An HDL is trivially comparable to a software programming language, though the mindset when writing in the language is different. In an HDL you can describe the gates in a similar way to the old schematic interface by designating inputs and outputs, and the operation that takes place. You can also write much higher-level code that describes more complex logic behaviour.

And so we get to the point of this soliloquy... using an HDL, you can take a decapped depiction of a circuit and implement every gate, and yes, this will be a faithful reimplementation of the original circuit, no emulation here.

An alternative, when you don't have access to the circuit layout, is to use the published spec of the design and re-implement that. The internals might bear no resemblance to the original chip design, but if for any given input, the output is the same as the original design, that doesn't matter.

I would hazard a guess that's overwhelming majority of FPGA designs that re-implement some other chip take this second approach, and that is generally called black-box emulation. The internals will almost certainly be different than the original, but if (in the case of the 6502 for example) every opcode has the same results as the original chip, it doesn't matter. It's still a drop-in replacement.

I would also offer a third option, (3) a new hardware run. It's almost getting viable now (I'd estimate about 2x the cost of buying old chips from Best). Once you have a verified HDL design, it's actually possible to get chips fabricated on what's called a shuttle-run, where you share the wafer with a lot of other people to spread the NRE costs. Typically it's between $1000 and $2000 for (say) 40 chips. That's because although the 6502, Antic, etc were cutting edge when they came out, they're very much old hat now, and therefore the chip runs are cheap.

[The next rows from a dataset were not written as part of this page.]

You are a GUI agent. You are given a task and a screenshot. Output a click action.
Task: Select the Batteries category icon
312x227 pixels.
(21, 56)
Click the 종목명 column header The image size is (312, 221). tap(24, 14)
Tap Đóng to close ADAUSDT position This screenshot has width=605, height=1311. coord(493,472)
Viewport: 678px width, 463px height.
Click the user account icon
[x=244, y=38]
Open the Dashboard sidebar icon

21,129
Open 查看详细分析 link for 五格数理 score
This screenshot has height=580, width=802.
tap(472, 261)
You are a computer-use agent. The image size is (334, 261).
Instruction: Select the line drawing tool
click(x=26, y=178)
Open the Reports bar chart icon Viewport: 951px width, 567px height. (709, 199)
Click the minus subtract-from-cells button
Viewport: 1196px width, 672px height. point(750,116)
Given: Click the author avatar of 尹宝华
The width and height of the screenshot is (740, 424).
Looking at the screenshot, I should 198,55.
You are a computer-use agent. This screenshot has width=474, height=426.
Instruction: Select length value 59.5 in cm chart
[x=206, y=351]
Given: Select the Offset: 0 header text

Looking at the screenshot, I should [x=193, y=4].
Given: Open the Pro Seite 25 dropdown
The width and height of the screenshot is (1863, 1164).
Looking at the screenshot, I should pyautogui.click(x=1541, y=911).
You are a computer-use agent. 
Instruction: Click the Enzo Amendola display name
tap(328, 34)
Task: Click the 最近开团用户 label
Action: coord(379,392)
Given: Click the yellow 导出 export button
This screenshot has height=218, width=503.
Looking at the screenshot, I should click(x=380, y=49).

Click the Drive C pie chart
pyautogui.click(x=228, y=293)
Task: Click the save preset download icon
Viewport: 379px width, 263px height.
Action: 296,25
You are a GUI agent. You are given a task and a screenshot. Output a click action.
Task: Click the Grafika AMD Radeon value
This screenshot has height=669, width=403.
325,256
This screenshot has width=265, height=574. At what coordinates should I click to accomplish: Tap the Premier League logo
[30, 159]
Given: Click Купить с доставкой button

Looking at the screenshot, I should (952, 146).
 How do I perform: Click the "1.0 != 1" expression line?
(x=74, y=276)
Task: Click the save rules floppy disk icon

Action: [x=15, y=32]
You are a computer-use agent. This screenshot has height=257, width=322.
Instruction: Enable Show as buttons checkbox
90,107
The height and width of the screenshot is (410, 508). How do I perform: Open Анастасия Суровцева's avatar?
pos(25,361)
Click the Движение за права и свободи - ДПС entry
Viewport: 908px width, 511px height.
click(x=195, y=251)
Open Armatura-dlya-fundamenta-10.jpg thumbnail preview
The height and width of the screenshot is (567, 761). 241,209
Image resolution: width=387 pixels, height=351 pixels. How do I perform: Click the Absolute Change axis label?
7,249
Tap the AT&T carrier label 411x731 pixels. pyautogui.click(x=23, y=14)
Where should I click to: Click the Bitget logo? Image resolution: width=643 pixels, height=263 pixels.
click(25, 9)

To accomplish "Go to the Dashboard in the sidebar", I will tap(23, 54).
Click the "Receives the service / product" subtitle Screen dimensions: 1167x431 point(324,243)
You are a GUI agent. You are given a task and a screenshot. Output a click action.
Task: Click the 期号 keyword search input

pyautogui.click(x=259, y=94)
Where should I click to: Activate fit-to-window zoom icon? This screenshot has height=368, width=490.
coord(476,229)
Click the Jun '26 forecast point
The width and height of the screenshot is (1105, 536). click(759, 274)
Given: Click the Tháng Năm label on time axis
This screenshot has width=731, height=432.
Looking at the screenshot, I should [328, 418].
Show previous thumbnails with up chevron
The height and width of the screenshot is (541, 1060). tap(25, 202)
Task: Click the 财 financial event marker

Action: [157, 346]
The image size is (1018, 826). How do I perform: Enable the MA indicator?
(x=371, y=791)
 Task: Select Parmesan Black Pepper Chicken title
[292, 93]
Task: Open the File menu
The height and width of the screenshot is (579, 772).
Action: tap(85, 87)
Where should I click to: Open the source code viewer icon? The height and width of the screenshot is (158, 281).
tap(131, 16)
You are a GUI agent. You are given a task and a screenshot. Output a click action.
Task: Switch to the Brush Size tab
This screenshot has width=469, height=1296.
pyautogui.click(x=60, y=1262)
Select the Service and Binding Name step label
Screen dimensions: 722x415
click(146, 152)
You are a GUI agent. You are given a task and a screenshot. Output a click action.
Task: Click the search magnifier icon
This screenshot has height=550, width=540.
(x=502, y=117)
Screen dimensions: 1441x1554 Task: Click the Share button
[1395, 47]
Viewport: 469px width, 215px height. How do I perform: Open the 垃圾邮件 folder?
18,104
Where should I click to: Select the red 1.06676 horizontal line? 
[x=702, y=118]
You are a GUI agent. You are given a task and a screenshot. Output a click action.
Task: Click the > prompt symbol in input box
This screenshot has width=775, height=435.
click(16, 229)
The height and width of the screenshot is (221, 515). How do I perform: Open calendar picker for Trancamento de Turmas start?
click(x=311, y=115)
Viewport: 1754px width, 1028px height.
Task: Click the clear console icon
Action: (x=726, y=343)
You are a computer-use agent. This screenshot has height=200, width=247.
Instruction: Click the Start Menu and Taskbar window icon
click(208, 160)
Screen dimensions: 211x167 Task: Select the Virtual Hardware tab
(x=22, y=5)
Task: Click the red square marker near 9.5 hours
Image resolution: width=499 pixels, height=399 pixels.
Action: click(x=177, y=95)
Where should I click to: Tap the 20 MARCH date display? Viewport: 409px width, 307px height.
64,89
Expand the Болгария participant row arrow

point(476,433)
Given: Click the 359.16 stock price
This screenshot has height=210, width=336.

I have a long-term plan to re-implement the custom chips in the XL, I have a design for the 6502 done, but it's not going to happen this year, and probably not next, either. Time is the enemy, and I already have projects stacked up :)

FWIW, my 6502 is a black-box emulation, that runs at ~100MHz on a modern FPGA :)

#31 DrVenkman OFFLINE  

DrVenkman

    River Patroller

  • 2,930 posts
  • Back off, man! I'm a scientist.
  • Location:KMBT

Posted Sun Apr 8, 2018 11:20 AM

I have a long-term plan to re-implement the custom chips in the XL, I have a design for the 6502 done, but it's not going to happen this year, and probably not next, either. Time is the enemy, and I already have projects stacked up :)
 

 

Those are ambitious plans. I'd respectfully suggest, however, that the retro community needs new POKEY clones much more than it needs a new 6502. 



#32 Spaced Cowboy OFFLINE  

Spaced Cowboy

    Chopper Commander

  • 143 posts
  • Location:San Jose, CA

Posted Sun Apr 8, 2018 12:20 PM

The 6502 is a far easier "first step" to get the project started with; it's entirely digital, whereas Pokey needs on-chip analogue components (or a DIP-style PCB with a DAC). Analogue VLSI is *not* described using HDL, it's still literally "drawn" onto the chip surface to get the desired analogue effect. The 6502 is also the central control of the system, so once it's up and running, debugging the others is a lot easier.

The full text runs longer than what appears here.